As one respondent put it: "Community centres and village halls form vital community hubs in many rural or isolated communities. At a time when many local shops and pubs are closing, it is incredibly important that these buildings are sustained in order to host and deliver local services. There are very few specific funds that support community buildings, and we would welcome future financial support from the lottery."
There was a real sense of frustration among some respondents that their local community centres had received little or no funding because they were not classed as being in disadvantaged areas.
The BLF response
It's not clear whether the BLF plans to channel more investment into community centres or review its definition of disadvantaged areas and how much it focuses on them. But Austwick is keen to emphasise the importance of communities to the funder's strategy. She says providing demand-led funding to help create vibrant and flourishing communities is a crucial preventive measure in warding off social problems.
"If you've got a vibrant, sustainable, strong community, it's going to be more able to cope or rise to difficulties or challenges," she says. One way of doing this, she says, might be to have a funding officer in each community who could allocate smaller amounts of money on more flexible terms than are currently available. The officer could function almost like a community credit card, she says.
Support for community workers
Funders cannot create vibrant communities; people canRespondent to BLF consultation
Another common demand was better support for people who volunteer or work for community groups. One respondent said: "Funders cannot create vibrant communities; people can. No amount of money can create a community. This is why the BLF needs to pour money into person-centred community groups that are already functioning. They could then mentor community champions in other areas to do the same."
Another solution could be to provide more funding for community infrastructure organisations, according to Voda, a charity that provides advice and support to volunteers and community organisations in North Tyneside. It argued on the site that, without organisations such as itself, volunteers would lack support and guidance and miss out on opportunities, and organisations would have difficulty attracting volunteers to maintain their services. Suggested ways in which the BLF could help these people included seconding its own staff – such as administrators, events organisers or marketing experts – to help volunteers develop projects and developing mentoring schemes.
The BLF response
A spokesman said: "We agree that community groups are hugely important, and the value of these groups is created by the people in them. They are the ones who make change happen."

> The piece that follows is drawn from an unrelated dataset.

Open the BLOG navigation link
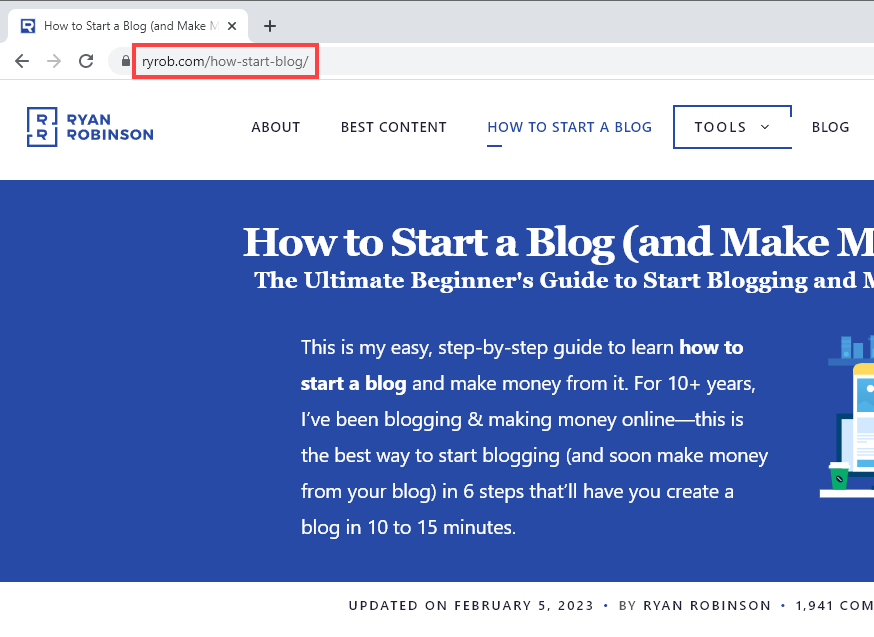The width and height of the screenshot is (874, 637). coord(830,127)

Many respondents called for more long-term grants of between five and 10 years for projects that have proved their worth. They said the three-to-five-year grants the BLF provides should continue, although many said three years was not enough. Nicola Dean, who works for Community Organisers in Stockport, Cheshire, commented: "We are fed up with three-year initiatives that pack up once funding finishes. We want to nurture and retain that support and knowledge in our own community for ourselves and wider. Nurturing, however, needs time. It needs to be trusted and left alone to thrive. It will wilt and die if bombarded with short-term outputs and outcomes." Another respondent said that three years left the organisation with only two years to work properly on a project, because it typically took a year to establish.
The BLF response
Mark McGann, deputy director of knowledge-sharing and policy, acknowledges that sustainability is an enormous issue for the funder. He told the All-Party Parliamentary Group on Civil Society and Volunteering in May that the BLF used to "get away with" funding projects for three to five years and then backing away, but that people had more recently been telling it this approach was unsatisfactory. "For us to say 'good luck with that' after three to five years seems to me to be short-sighted," he said. "We owe the world a systematic and clear view of what we will do when we work with bodies that really establish themselves and test new things that work."
Austwick says organisations that are offered three-to-five-year grants are invited to reapply for a further three to five years once that funding expires. "We're pretty good because, unlike many funders, we often fund for five years," she says. "Quite often we'll do two lots of funding, so people will come back for continuation funding. That is a big issue for charities, I know. But we've actually been quite responsive to that. People have to come back with an argument, obviously, but it certainly happens."
Many respondents said that if a shorter-term grant was all that was available, they would prefer the application process to be proportionately simpler and quicker; smaller groups seeking smaller sums of money made the same request. One respondent complained: "I wish funders would realise that the time would be better spent with me delivering front-line services instead of the annual round of funding applications." Another said: "Your application and monitoring processes need to be proportionate to the size of grants and the capacity of the group funded, and still be robust, because it is public money."
The BLF response
This message appears to be getting through to Austwick, who says the BLF is examining how it can provide money more quickly and reduce the requirements it makes, particularly of small groups. She believes the funder can use technology to speed up the process and, having previously spoken of her desire to be a pioneer in the field of open data, says more innovation among grant-makers could be beneficial. "I don't think funders have been ahead of the curve and we need to think about how we can utilise that," she says.
Interview: Dawn Austwick
The chief executive of the Big Lottery Fund rejects claims that it is too close to government.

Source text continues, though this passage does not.